While not directly referencing the biblical character in the series’ title, the paintings consider themes of cyclical life and Everlyn’s belief that ‘art is resurrection’. Female figures, both archetypes and named individuals, are shown in relaxed and restful poses, their feet supported by flowers and petals that spring powerfully to life.
These paintings have much in common with Everlyn’s earlier artworks, from the colour palette and confident celebration of the female body seen in Silent Strength (1989–90), to the botanical elements present in The Wedding (1990–94). This marks a resurrection of Everlyn’s own work from the past, influencing her present practice.
This long overdue retrospective focussing on the life and work of Everlyn Nicodemus is a celebration of the compassion, creativity and care which she has led with throughout her 40 years as an artist. Everlyn Nicodemus is waiting to be discovered by new audiences at Modern One this winter.
Everlyn Nicodemus said: “This exhibition feels like the most important moment in my career, spanning over 40 years of my work. It’s especially meaningful to me that it’s happening here in Edinburgh, a place that truly feels like my home. Having lived as a nomad all my life, this is the first place where I’ve been able to live and create in one space that is both my home and my studio.

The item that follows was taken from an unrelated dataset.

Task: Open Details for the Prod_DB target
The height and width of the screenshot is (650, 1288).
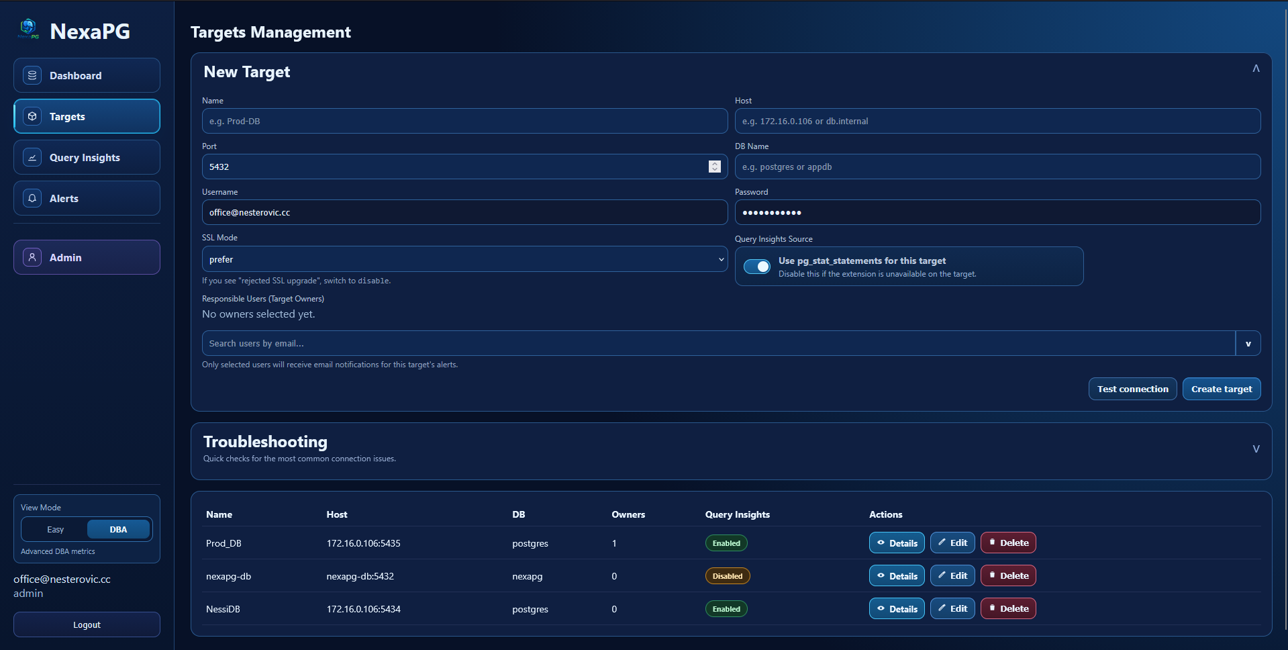Action: 896,543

“It’s a rare and unique experience for any artist, and especially for a Black African woman artist, to witness a retrospective of their own, and of this scale, so I feel incredibly lucky. This exhibition is a journey through my whole artistic life, and I hope it resonates deeply with those who experience it.”

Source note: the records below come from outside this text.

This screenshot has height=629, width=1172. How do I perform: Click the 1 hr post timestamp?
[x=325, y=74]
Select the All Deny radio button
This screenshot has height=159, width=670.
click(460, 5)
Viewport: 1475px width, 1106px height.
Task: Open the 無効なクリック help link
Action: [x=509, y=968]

Anne Lyden, Director-General of the National Galleries of Scotland said: “It is a great privilege to host the first ever retrospective of visionary artist Everlyn Nicodemus at Modern One this year.
“Everlyn’s exceptional artwork harnesses her incredible ability to communicate the most complex subjects with unwavering compassion. Her work serves to empower and inspire, but also sensitively demonstrates the therapeutic and healing powers of creativity.
“This exhibition also marks Everlyn’s return to painting after a 25-year break with the unveiling of a new series of work which we are excited to share with our audiences for the first time. We are thrilled to bring this exhibition to the people of Scotland and celebrate Everlyn’s remarkable career in the city she calls home.”
Stephanie Straine, Senior Curator of Modern and Contemporary Art at the National Galleries of Scotland said:“We’re so excited that Everlyn’s exhibition has opened here in Edinburgh, allowing visitors to encounter Everlyn’s astonishing creative practice of many decades.
“I feel truly honoured to have had the opportunity to work closely with the artist over the past three years to develop her exhibition and its accompanying publication.
“It’s been a privilege to be a part of this incredibly rewarding collaborative process that has time and again emphasised Everlyn’s rigorous scholarship, commitment to and celebration of art making, and deeply empathetic perspective on the complexities of our shared humanity.”
Visitors to Everlyn Nicodemus can enjoy a free audio tour as part of their experience. Led by Everlyn herself, listeners will be guided around the exhibition as she highlights selected works and delves deeper into her inspirations, experiences and creative process.
Everlyn Nicodemus is accompanied by a generously illustrated catalogue, featuring a new interview with the artist by Perrin Lathrop (Assistant Curator of African Art at Princeton University Art Museum).
The book also includes essays from Professor Eddie Chambers (David Bruton, Jr. Centennial Professorship in Art History at the University of Texas at Austin), Catherine de Zegher (curator, modern and contemporary art historian), and Stephanie Straine (curator of the exhibition at the National Galleries of Scotland).
Everlyn Nicodemus is yours to discover for free at National Galleries Scotland: Modern One from Saturday 19 October 2024. Find out more Everlyn Nicodemus | National Galleries of Scotland. An adaptation of the exhibition will be presented at WIELS, Brussels in autumn 2025.